Hiram Carrero, 18, was not required to enter a plea during his arraignment in Manhattan federal court. The fire early Monday morning is the latest in a string of incidents of people being lit ablaze on public transit across the U.S.

U.S. District Judge Valerie E. Caproni ordered Carrero detained, citing the “heinousness of the crime,” after prosecutors appealed Magistrate Judge Robert W. Lehrburger’s decision to release him to home confinement under his mother’s supervision.

FILE - A subway approaches an above ground station in the Brooklyn borough of New York with the New York City skyline in the background, June 21, 2017. (AP Photo/Bebeto Matthews, File)
FILE - A subway approaches an above ground station in the Brooklyn borough of New York with the New York City skyline in the background, June 21, 2017. (AP Photo/Bebeto Matthews, File)

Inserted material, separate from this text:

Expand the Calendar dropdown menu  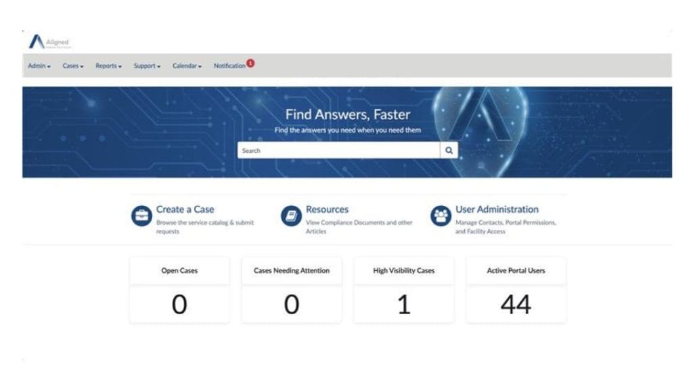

“It’s hard for me to understand why an 18-year-old young man who’s in high school is out at 3 o’clock in the morning setting people on fire,” Caproni said.

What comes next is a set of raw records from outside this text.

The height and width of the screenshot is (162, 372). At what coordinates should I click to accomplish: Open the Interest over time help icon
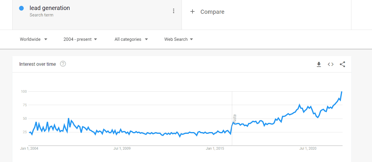[63, 64]
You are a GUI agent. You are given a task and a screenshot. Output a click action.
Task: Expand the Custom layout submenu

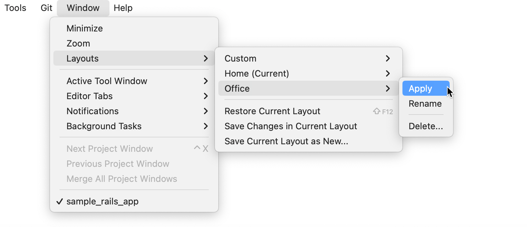coord(240,58)
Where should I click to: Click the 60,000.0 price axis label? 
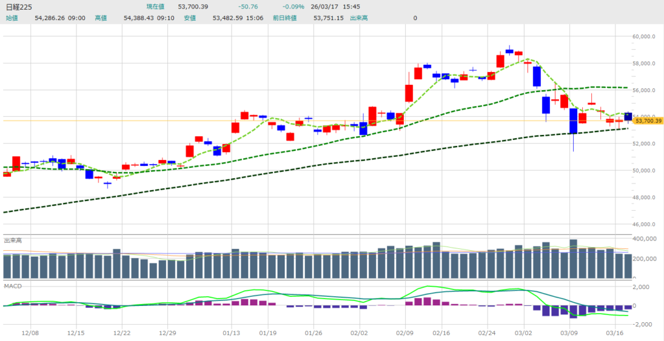(646, 36)
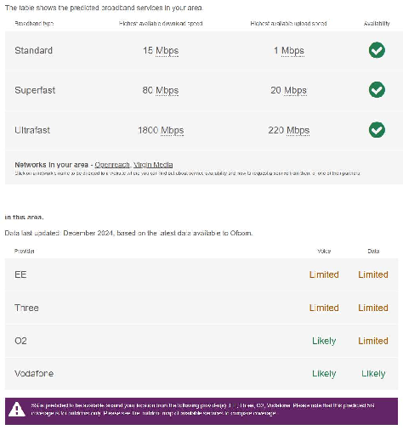Click the Ultrafast availability checkmark icon

(x=377, y=130)
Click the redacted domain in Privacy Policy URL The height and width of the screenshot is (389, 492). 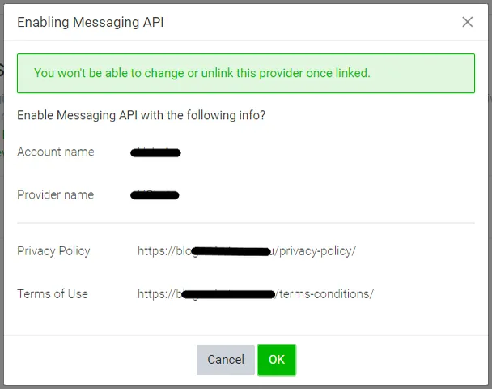(231, 251)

Carrero is accused in a criminal complaint of igniting a piece of paper and dropping it near the 56-year-old passenger around 3 a.m. Monday on a northbound 3 train at the 34th Street—Penn Station stop near Madison Square Garden and Macy’s flagship store in midtown Manhattan.

The passenger stumbled to the platform at the next station, 42nd Street—Times Square, with his legs and torso on fire, according to surveillance images included in Carrero’s criminal complaint. Police officers quickly extinguished the flames and the passenger was taken to a hospital, where he was listed in critical condition.

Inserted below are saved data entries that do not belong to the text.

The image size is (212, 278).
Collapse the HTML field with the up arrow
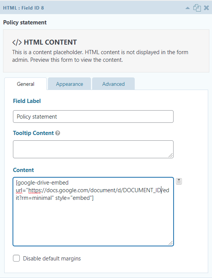coord(188,8)
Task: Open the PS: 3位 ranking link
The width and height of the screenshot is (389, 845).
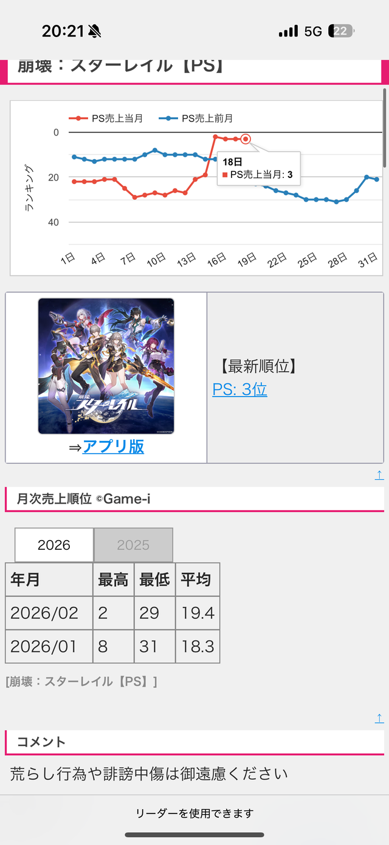Action: click(239, 389)
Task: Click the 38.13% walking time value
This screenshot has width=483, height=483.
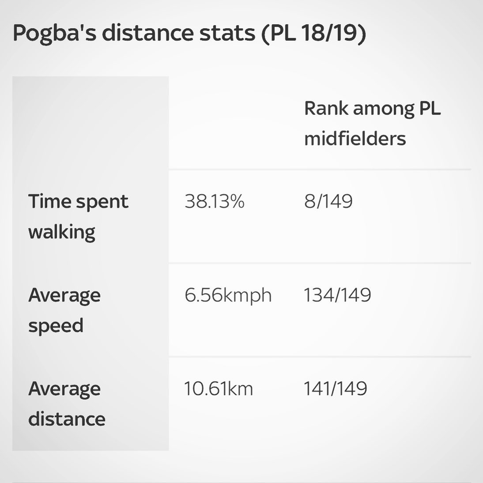Action: (215, 201)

“The victim very well could have died in this case,” prosecutor Cameron Molis said.

Carrero was arrested Thursday in Harlem, where his lawyer said he lives with his disabled mother and acts as her primary caregiver, bringing her to medical appointments. She attended his arraignment but declined to speak to reporters.

According to the complaint, Carrero stepped onto the train only briefly, lit the fire and then fled the station while the passenger lay burning. He then took a bus home.

Carrero faces at least seven years in prison if he’s convicted. A preliminary hearing is scheduled for Jan. 4, though that will be canceled if prosecutors bring the case to a grand jury and secure an indictment by then.

Carrero’s lawyer, Jennifer Brown, said there was “no disagreement that the allegations are extremely serious.”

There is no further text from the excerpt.